I've started four meads approximately half-way through February. Having not found this forum yet back then, I was relying on way more generic instructions. As a consequence, I did quite a few amusing mistakes during the process. The guiding idea were the Polish mead definitions of dwojniak, trojniak and czworniak. The czworniak stands for quadruple (1 part honey three parts water), trojniak for triple (1 part of water, two parts of honey) and dwojniak, double, half water half honey.

The Czworniaks received white wine yeast and fruit additions whereas the stronger ones got champagne yeast and no fruit. I used some yeast nutrients at pitch time, however I didn't realise to use additional nutrition at 1/3 sugar depletion. The batch size is about 5 litres which I guess will translate to approximately 1.25 US gallons. The honey was a hungarian wildflower brand common for supermarkets.

A few mistakes common for all the batches:
1) No proper rehydration of the yeast. Just blended into a cup of slightly warmed must.
2) Way too much headspace, at least half a litre of air in each carboy.
3) No OG. I later calculated the approximate OGs to be around 1.1 for the czworniaks, 1.14 for the trojniak and around 1.2 for the dwojniak.

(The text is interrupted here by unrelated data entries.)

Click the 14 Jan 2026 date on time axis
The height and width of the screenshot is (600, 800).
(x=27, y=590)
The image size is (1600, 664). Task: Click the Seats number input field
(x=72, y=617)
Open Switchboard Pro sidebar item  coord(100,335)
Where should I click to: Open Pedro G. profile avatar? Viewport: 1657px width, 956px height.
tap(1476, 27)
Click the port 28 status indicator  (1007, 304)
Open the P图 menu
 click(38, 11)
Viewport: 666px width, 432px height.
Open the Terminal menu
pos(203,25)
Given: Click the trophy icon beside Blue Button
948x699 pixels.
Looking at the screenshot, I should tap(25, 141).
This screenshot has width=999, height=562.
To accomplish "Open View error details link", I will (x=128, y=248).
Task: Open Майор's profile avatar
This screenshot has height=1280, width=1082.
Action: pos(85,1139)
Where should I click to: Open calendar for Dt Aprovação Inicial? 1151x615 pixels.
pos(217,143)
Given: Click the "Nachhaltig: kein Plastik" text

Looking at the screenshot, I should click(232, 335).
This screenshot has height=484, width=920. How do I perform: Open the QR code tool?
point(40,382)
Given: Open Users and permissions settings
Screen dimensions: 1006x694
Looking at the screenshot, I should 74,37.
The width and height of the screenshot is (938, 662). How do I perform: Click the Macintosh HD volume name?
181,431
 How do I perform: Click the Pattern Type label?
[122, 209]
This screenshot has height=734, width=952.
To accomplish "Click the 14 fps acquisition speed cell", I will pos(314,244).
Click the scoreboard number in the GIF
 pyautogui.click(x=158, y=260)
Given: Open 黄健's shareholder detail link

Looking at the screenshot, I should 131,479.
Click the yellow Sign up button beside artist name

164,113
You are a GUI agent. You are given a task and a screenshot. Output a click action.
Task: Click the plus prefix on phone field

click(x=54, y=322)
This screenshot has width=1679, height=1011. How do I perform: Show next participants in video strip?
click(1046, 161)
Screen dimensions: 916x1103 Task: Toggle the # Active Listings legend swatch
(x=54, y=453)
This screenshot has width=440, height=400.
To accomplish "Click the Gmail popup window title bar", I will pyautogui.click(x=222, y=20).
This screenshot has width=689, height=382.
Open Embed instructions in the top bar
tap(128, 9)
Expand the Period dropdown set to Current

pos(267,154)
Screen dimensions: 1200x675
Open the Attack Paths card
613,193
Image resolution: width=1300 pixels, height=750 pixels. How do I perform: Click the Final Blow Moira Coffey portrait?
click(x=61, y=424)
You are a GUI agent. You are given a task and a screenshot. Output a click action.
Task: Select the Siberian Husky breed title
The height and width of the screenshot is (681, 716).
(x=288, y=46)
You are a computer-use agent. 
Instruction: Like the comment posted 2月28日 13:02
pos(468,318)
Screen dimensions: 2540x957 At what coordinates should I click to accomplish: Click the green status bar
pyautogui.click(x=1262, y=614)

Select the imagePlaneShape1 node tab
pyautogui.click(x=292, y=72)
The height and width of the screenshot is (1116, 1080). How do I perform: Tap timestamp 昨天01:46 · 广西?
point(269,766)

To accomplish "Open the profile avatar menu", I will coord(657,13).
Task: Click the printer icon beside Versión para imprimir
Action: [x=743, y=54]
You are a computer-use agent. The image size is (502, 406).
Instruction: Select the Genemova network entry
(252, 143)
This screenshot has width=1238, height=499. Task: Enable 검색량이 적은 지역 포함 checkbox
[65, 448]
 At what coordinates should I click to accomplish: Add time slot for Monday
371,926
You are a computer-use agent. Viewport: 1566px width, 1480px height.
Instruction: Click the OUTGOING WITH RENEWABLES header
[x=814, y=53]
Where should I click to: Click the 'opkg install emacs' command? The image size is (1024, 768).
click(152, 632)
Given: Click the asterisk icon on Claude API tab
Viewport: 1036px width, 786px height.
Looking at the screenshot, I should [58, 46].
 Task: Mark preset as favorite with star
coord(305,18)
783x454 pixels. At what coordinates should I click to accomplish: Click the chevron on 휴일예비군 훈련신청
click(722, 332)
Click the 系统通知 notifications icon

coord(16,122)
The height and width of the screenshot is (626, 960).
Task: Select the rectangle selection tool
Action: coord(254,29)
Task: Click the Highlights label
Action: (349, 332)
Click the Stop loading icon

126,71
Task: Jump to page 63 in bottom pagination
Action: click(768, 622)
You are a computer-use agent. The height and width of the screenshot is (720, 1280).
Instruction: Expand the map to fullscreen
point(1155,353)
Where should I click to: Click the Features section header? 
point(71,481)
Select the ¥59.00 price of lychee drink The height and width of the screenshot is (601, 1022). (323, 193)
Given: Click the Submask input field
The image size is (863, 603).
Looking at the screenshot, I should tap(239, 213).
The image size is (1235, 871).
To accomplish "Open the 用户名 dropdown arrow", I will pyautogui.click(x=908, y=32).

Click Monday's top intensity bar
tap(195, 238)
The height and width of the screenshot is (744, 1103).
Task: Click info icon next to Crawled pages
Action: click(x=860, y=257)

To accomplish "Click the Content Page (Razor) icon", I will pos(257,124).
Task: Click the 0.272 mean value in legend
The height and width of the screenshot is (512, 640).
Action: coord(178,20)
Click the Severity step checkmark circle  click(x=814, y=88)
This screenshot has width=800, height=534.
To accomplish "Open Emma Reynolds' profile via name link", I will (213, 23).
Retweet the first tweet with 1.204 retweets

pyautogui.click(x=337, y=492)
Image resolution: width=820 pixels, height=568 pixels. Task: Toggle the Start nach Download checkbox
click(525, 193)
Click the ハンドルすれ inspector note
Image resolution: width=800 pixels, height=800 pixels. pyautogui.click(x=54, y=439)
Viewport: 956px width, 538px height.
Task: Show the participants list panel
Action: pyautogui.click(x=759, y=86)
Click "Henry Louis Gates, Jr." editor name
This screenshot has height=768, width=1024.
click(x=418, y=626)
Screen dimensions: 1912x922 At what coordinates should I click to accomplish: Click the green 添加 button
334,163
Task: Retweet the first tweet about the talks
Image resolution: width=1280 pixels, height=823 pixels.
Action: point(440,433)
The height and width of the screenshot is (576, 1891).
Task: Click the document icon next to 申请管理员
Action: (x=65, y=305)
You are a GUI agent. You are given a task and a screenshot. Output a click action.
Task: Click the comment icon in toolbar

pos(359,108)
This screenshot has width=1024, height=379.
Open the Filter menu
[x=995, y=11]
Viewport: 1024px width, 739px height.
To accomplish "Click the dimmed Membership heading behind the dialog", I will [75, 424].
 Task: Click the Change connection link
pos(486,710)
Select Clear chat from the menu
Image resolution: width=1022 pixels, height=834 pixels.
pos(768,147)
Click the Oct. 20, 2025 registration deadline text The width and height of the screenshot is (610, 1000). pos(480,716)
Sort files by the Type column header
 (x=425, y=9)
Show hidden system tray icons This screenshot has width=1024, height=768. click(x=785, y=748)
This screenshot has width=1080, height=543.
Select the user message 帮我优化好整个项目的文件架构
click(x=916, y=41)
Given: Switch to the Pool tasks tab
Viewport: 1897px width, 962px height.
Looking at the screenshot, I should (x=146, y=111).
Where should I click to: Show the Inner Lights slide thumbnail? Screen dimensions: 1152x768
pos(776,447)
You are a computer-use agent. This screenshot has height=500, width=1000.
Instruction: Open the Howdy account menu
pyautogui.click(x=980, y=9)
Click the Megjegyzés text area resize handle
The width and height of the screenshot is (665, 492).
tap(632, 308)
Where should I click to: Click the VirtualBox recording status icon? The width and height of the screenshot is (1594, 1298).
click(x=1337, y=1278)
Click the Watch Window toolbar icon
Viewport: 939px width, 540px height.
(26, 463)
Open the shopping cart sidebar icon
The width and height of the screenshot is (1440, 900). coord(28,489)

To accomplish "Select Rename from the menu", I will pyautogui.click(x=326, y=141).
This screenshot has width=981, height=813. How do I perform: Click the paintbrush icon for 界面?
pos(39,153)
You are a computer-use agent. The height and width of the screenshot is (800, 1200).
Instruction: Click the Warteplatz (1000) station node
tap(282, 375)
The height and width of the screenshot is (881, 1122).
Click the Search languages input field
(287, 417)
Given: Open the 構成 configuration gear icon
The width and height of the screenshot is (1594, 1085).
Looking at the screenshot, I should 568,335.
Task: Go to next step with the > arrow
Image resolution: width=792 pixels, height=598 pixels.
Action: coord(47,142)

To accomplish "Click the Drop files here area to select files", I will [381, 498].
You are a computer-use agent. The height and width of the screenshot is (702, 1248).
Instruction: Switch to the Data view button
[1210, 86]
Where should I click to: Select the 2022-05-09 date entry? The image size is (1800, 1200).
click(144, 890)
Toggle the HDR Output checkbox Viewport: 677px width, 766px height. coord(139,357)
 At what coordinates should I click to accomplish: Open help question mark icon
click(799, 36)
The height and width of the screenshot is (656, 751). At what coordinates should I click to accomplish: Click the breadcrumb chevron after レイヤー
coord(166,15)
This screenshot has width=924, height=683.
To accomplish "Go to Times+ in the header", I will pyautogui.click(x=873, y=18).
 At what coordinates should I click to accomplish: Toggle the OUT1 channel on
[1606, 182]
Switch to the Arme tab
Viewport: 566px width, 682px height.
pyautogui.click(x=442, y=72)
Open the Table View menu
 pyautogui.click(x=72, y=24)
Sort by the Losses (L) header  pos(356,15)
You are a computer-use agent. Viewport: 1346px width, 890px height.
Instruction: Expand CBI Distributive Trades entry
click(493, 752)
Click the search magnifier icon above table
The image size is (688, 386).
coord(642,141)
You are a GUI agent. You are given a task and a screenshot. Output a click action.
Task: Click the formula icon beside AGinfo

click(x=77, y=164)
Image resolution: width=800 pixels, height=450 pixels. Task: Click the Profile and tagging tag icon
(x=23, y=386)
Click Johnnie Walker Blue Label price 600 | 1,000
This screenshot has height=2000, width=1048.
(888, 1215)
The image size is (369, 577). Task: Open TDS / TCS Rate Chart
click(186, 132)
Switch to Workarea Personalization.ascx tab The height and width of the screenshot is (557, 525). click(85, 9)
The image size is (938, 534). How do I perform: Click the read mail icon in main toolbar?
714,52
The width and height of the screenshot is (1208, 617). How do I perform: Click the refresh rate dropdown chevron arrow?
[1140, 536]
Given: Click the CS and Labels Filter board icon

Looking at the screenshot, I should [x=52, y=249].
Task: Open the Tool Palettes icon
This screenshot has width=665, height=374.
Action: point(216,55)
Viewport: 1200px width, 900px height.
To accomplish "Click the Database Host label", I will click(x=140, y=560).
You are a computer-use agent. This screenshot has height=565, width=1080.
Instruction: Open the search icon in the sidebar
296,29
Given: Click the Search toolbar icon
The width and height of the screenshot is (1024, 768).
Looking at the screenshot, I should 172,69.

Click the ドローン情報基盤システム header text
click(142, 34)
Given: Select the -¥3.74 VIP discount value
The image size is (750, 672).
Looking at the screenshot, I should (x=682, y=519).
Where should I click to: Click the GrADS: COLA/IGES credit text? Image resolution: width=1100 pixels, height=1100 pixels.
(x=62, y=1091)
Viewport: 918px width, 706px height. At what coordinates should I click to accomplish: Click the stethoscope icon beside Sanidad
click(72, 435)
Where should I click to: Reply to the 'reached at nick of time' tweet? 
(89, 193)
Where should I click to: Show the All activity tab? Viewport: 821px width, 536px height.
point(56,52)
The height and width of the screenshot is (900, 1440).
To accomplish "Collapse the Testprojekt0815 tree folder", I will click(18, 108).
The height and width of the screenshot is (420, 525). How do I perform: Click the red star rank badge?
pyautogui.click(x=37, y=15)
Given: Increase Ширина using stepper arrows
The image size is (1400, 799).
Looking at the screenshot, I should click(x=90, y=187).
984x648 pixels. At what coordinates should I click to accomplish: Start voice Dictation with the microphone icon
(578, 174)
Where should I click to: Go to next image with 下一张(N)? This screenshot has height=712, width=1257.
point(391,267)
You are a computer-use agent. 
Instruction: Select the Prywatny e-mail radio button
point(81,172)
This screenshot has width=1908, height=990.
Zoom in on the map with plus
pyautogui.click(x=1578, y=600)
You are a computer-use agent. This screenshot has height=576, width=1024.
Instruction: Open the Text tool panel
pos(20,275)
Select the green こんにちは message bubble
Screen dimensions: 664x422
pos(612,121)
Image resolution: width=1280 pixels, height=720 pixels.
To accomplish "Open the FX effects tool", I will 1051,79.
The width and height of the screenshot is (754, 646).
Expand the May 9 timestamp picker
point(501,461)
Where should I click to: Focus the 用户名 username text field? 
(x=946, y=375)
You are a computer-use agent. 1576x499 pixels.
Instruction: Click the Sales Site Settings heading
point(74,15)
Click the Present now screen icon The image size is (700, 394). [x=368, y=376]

Batch #1: Citrus czworniak
This batch received the zest of a lemon and a blood orange, also a few cinnamon sticks. It started fermentation very slowly. I topped it up after a few weeks with some must when the gravity was around 1.04. Currently the gravity is around 1.032 and has stayed that way for a week or two. Thinking about racking this to secondary and topping with water.

Batch #2: Clove czworniak
A hilariously overspiced one. I tossed a fistful of juniper berries and cloves in this, also a bit of orange zest. This one fermented initially very quickly. Topped up with must when around 1.036. When it started to turn interestingly greenish I removed most of the cloves, about two weeks ago I racked it into secondary and removed all the spices, then topped up with water. In total I think I removed 30 cloves from this one. It tastes extremly clovy but still sort of interesting. Currently it sits around 1.034 and doesn't seem to develop in any way. I'll probably leave it now until it clears and then bottle it. If it's undrinkably clovy, it'll probably end up as a spicy topping for other meads.

Batch #3: Trojniak
This has been a slow and painful ferment which has dropped from around 1.14 to 1.06 and pretty much stalled there. There is quite some headspace still as I haven't topped this up properly. I'm not sure what to do with this, it has developed a very dark colour and looks like its starting to clear. I've tried adding a little bit of baking soda in it to raise pH, no effect save for a short bubbly period. I read the clearing as a sign that the fermentation activity has stopped, correct? I haven't racked it yet. Maybe I should just rack it, top up with water and forget for 6 months? Or would it still be safe to try to oxygenate it? Or re-pitch, I got plenty of champagne yeast available?

Batch #4: Dwojniak
This is probably the most interesting of them all. OG must have been totally off scale, it took a few days for it to start at all and now after six or so weeks of bubbling, the gravity is still not accurately measurable with my hydrometer. I reckon it is somewhere between 1.14 and 1.15 at the moment. The good in this is that I've been able to do the staggered nutrition addition thing as it takes so long to ferment. I'm looking forward to rack this to secondary in the autumn and let it mature for a couple of years.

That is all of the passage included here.